Projects like LiquidArtHouse and Louis Dibiccari’s CREATE dinner series bring artists and chefs together to create new aesthetic experiences in dining. Crop Circle Kitchen and The Food Loft at Harvard Common Press are helping food entrepreneurs bring new ideas to life. DinnerLab, which gives up-and-coming chefs a pop-up platform to create and innovate, has made Boston one of its feature expansion cities for 2014.
“Boston is booming,” said Paco Robert, the COO of DinnerLab. “It’s exactly the type of environment we want to be a part of—one where we can aid in experimentation and serve as a place to prototype new concepts.”
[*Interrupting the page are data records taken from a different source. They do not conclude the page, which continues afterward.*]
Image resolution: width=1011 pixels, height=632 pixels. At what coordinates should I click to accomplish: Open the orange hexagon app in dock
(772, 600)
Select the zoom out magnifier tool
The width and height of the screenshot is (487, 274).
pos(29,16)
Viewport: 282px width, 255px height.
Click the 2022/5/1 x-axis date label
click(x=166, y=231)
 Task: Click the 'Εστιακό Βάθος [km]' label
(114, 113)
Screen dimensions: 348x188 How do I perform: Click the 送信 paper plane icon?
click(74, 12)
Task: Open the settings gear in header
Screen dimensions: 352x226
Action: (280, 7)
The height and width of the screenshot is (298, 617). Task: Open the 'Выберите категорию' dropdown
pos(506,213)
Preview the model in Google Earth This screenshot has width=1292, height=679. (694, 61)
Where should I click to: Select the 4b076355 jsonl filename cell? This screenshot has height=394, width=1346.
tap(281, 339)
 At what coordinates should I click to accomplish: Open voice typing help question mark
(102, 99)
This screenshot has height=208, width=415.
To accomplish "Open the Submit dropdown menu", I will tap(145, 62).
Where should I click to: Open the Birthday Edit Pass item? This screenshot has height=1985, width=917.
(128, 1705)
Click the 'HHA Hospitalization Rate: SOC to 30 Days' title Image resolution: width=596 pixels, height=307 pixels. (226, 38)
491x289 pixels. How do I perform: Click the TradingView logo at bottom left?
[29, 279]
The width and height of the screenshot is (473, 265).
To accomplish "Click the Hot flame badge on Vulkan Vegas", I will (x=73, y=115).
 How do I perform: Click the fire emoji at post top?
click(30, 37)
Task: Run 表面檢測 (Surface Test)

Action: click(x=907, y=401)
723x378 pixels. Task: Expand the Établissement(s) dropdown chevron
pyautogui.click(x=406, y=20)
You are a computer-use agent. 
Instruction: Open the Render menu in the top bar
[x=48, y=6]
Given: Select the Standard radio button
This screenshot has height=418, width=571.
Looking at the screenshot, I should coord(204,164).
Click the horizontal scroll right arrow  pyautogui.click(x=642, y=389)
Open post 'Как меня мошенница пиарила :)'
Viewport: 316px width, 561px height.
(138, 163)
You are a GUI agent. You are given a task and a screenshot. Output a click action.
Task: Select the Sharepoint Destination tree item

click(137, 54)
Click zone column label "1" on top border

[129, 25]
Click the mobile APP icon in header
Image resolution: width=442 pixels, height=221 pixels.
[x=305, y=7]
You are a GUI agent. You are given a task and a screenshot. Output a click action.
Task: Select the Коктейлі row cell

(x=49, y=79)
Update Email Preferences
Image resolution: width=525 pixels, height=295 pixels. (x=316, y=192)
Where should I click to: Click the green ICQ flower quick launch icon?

Much of this innovation centers around policy initiatives. It’s worth noting that Boston, under the leadership of the late Mayor Tom Menino, pioneered programs to help low-income residents buy fresh produce with public benefits, which has a national model supported by policymakers and local leaders. Nonprofits like The Food Project, City Growers, and the Urban Farm Institute are partnering with entrepreneurs like the folks behind Mei Mei Street Kitchen on a variety of food justice and sustainability initiatives. Hamersley, the dean of the Boston food scene, has committed his post-restaurant life in part to Future Chefs, a program that trains urban youth for careers in the culinary arts. Food is the harbinger of great social change.
A new road ahead.
The chefs of Boston’s rising generation are comfortable in their own independent kitchens, which bodes well for the growth of New England cuisine.
As for Bossidy’s quote, I think we may have found a contemporary replacement: “Part of me says it’s about time that Boston got some recognition, but another part says, ‘I don’t fucking care if the national food media pays attention,’” said Matt Jennings. “I know what we’re doing here is great.”
The city still has a lot of growing still to do, but that doesn’t mean you should sit on your haunches. Quit bitching about #DeflateGate and give Boston a taste.